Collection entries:
★ ★ ★ ★ ★
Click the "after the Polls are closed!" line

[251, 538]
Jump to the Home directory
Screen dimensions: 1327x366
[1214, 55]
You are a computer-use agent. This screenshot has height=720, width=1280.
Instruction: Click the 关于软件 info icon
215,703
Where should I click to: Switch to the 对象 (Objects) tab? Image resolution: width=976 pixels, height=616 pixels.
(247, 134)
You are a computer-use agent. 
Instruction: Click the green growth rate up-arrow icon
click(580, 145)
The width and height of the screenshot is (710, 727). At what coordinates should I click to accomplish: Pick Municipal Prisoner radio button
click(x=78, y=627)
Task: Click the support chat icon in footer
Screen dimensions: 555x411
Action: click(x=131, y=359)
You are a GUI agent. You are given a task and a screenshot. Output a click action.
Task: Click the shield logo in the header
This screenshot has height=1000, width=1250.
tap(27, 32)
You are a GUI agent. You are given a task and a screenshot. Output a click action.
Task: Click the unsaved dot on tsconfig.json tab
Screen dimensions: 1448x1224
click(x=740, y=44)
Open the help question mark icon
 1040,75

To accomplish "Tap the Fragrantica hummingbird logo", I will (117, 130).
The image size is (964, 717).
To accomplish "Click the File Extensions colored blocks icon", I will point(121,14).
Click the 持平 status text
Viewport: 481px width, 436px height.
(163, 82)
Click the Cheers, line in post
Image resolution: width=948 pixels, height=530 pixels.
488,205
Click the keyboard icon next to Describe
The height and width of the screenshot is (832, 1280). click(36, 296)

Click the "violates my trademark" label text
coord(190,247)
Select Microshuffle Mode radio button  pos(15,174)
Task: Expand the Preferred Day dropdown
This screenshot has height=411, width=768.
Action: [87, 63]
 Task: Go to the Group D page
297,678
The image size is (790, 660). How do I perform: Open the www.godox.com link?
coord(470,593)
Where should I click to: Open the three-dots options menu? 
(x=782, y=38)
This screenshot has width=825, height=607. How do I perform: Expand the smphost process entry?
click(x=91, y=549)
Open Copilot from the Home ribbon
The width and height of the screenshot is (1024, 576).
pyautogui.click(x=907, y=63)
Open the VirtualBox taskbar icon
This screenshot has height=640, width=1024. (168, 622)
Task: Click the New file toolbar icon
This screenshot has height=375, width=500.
★ ★ ★ ★ ★
What you have to do: Please quote the data above in full, with no line missing.

Result:
Click the "after the Polls are closed!" line

[251, 538]
Jump to the Home directory
Screen dimensions: 1327x366
[1214, 55]
You are a computer-use agent. This screenshot has height=720, width=1280.
Instruction: Click the 关于软件 info icon
215,703
Where should I click to: Switch to the 对象 (Objects) tab? Image resolution: width=976 pixels, height=616 pixels.
(247, 134)
You are a computer-use agent. 
Instruction: Click the green growth rate up-arrow icon
click(580, 145)
The width and height of the screenshot is (710, 727). At what coordinates should I click to accomplish: Pick Municipal Prisoner radio button
click(x=78, y=627)
Task: Click the support chat icon in footer
Screen dimensions: 555x411
Action: click(x=131, y=359)
You are a GUI agent. You are given a task and a screenshot. Output a click action.
Task: Click the shield logo in the header
This screenshot has height=1000, width=1250.
tap(27, 32)
You are a GUI agent. You are given a task and a screenshot. Output a click action.
Task: Click the unsaved dot on tsconfig.json tab
Screen dimensions: 1448x1224
click(x=740, y=44)
Open the help question mark icon
 1040,75

To accomplish "Tap the Fragrantica hummingbird logo", I will (117, 130).
The image size is (964, 717).
To accomplish "Click the File Extensions colored blocks icon", I will point(121,14).
Click the 持平 status text
Viewport: 481px width, 436px height.
(163, 82)
Click the Cheers, line in post
Image resolution: width=948 pixels, height=530 pixels.
488,205
Click the keyboard icon next to Describe
The height and width of the screenshot is (832, 1280). click(36, 296)

Click the "violates my trademark" label text
coord(190,247)
Select Microshuffle Mode radio button  pos(15,174)
Task: Expand the Preferred Day dropdown
This screenshot has height=411, width=768.
Action: [87, 63]
 Task: Go to the Group D page
297,678
The image size is (790, 660). How do I perform: Open the www.godox.com link?
coord(470,593)
Where should I click to: Open the three-dots options menu? 
(x=782, y=38)
This screenshot has width=825, height=607. How do I perform: Expand the smphost process entry?
click(x=91, y=549)
Open Copilot from the Home ribbon
The width and height of the screenshot is (1024, 576).
pyautogui.click(x=907, y=63)
Open the VirtualBox taskbar icon
This screenshot has height=640, width=1024. (168, 622)
Task: Click the New file toolbar icon
This screenshot has height=375, width=500.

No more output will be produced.